Saved entries:

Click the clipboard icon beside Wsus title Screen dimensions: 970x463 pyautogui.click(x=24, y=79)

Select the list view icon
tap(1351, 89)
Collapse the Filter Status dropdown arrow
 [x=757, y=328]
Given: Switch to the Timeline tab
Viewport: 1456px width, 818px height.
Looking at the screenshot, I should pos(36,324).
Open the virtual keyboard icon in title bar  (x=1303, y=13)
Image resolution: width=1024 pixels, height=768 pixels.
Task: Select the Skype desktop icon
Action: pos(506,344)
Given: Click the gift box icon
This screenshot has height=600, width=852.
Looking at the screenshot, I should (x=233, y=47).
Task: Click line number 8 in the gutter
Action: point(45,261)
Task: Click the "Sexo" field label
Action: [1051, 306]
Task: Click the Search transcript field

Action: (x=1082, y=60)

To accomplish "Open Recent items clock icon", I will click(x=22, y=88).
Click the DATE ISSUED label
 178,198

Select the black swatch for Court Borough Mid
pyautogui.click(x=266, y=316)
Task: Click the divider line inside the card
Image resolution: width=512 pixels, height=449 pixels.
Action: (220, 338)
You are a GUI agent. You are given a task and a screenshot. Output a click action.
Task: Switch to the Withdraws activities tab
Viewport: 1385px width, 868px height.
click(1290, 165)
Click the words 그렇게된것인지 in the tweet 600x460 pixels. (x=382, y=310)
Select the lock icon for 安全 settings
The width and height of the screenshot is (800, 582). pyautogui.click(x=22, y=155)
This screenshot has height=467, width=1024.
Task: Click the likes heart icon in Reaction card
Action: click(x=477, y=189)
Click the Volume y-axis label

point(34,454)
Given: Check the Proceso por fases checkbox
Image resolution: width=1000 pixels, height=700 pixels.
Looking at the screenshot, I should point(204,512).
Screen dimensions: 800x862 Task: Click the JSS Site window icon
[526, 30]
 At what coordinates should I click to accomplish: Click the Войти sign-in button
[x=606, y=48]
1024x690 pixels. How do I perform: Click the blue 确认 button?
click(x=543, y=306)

■ Task to carry out
Would you return each entry exactly as it reads?

■ Solution to the problem
Click the clipboard icon beside Wsus title Screen dimensions: 970x463 pyautogui.click(x=24, y=79)

Select the list view icon
tap(1351, 89)
Collapse the Filter Status dropdown arrow
 [x=757, y=328]
Given: Switch to the Timeline tab
Viewport: 1456px width, 818px height.
Looking at the screenshot, I should pos(36,324).
Open the virtual keyboard icon in title bar  (x=1303, y=13)
Image resolution: width=1024 pixels, height=768 pixels.
Task: Select the Skype desktop icon
Action: pos(506,344)
Given: Click the gift box icon
This screenshot has height=600, width=852.
Looking at the screenshot, I should (x=233, y=47).
Task: Click line number 8 in the gutter
Action: point(45,261)
Task: Click the "Sexo" field label
Action: [1051, 306]
Task: Click the Search transcript field

Action: (x=1082, y=60)

To accomplish "Open Recent items clock icon", I will click(x=22, y=88).
Click the DATE ISSUED label
 178,198

Select the black swatch for Court Borough Mid
pyautogui.click(x=266, y=316)
Task: Click the divider line inside the card
Image resolution: width=512 pixels, height=449 pixels.
Action: (220, 338)
You are a GUI agent. You are given a task and a screenshot. Output a click action.
Task: Switch to the Withdraws activities tab
Viewport: 1385px width, 868px height.
click(1290, 165)
Click the words 그렇게된것인지 in the tweet 600x460 pixels. (x=382, y=310)
Select the lock icon for 安全 settings
The width and height of the screenshot is (800, 582). pyautogui.click(x=22, y=155)
This screenshot has height=467, width=1024.
Task: Click the likes heart icon in Reaction card
Action: click(x=477, y=189)
Click the Volume y-axis label

point(34,454)
Given: Check the Proceso por fases checkbox
Image resolution: width=1000 pixels, height=700 pixels.
Looking at the screenshot, I should point(204,512).
Screen dimensions: 800x862 Task: Click the JSS Site window icon
[526, 30]
 At what coordinates should I click to accomplish: Click the Войти sign-in button
[x=606, y=48]
1024x690 pixels. How do I perform: Click the blue 确认 button?
click(x=543, y=306)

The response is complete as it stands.